If you read my blog with any regularity, you know that I was slow to support Barack Obama as the Democratic presidential candidate. Part of that was because I had ardently supported one candidate at the beginning of the race and, then when he dropped out, chose to support Hillary Clinton, with a little less ardor, because I felt that her health care plan was better and that she had more experience.
And, yes, as someone who straddles the line between the baby boomers and Generation X, I thought there would be many advantages to finally have a woman — a qualified woman — sitting in the Oval Office.
So by the time Clinton dropped out and Obama was the Democratic candidate, I felt that I had expended all the electoral energy I had to give, at least for the presidential race. One on level, I knew that I would vote for whoever the Democrat was, if for no other reason than for the impact that would have on future Supreme Court nominations. But Obama left me cold for a really long time.
The speeches that many described as moving, soaring and inspirational did nothing for me. While “change” is a wonderful message, I didn’t believe that American would go for it.
Yes, I had become jaded. Plus, it was hard for me to be criticized by friends who got on the Obama bandwagon early and who mocked me and felt that the political choices I had made weren’t worthy of respect, yet they demanded it from me for their candidate of choice. To be honest, that didn’t make me want to support Obama more. But it did make me wonder why some Obama supporters couldn’t understand making a different choice. I wasn’t used to that sort of intolerance among those of my same political persuasion.
Since the moment that I wrote that I didn’t think I could support Obama, one friend continued to challenge me on my reservations, in a good way, because it kept me focused on how I was approaching the election and the reasons for my ambivalent political feelings.
But now that the election is over and President-elect Obama is headed for Washington, I have a favor to ask of all those who felt that anyone not supporting Barack Obama needed to have their heads examined — it’s time for all the Democrats to support one another, but more importantly I think it’s important to remember the lessons learned and keep from alienating each other in the future, because that’s what the GOP will seize on.
Friendships have been significantly altered because of the Obama phenomenon. Usually, I’ve seen that sort of split reserved for disagreements between Republicans and Democrats, but never before within the Democratic fold.
So, I’m asking all those Obama supporters who had a hard time cutting Hillary fans some slack, to reflect and try to see things from our side now that your man has won. Plenty of Obama fans thought Hillary was a political gamesman (or woman) who would stop at nothing to be in the White House. Maybe. Probably. But let’s at least admit that Obama is, essentially, the same — he had his strategies (remember not wanting to count Michigan or Florida votes in the primary?) and he had his own share of belittling comments that helped propel him, a relative neophyte to the political world, to his goal.
He is not a political saint or savior. He is a person. And now he is the President. But he is as political as anyone else whose ego and personality has pushed them to want to be the most powerful person on the planet.

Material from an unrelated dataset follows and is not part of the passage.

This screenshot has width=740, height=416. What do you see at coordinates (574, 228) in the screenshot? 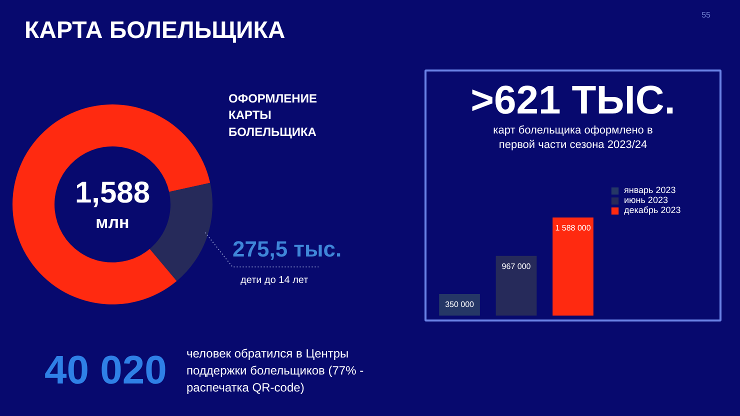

So I’m asking, Obama fans, can you at least factor that in to your thinking now that he is going to be the president and remember that those of us who supported one (or more) other candidates in the process had our good reasons for doing so. We weren’t stupid or blind, we just saw things in a different way.
Barbs and insults hurled between Democrats need to be put away now so we can be on one page for moving our collective agenda forward.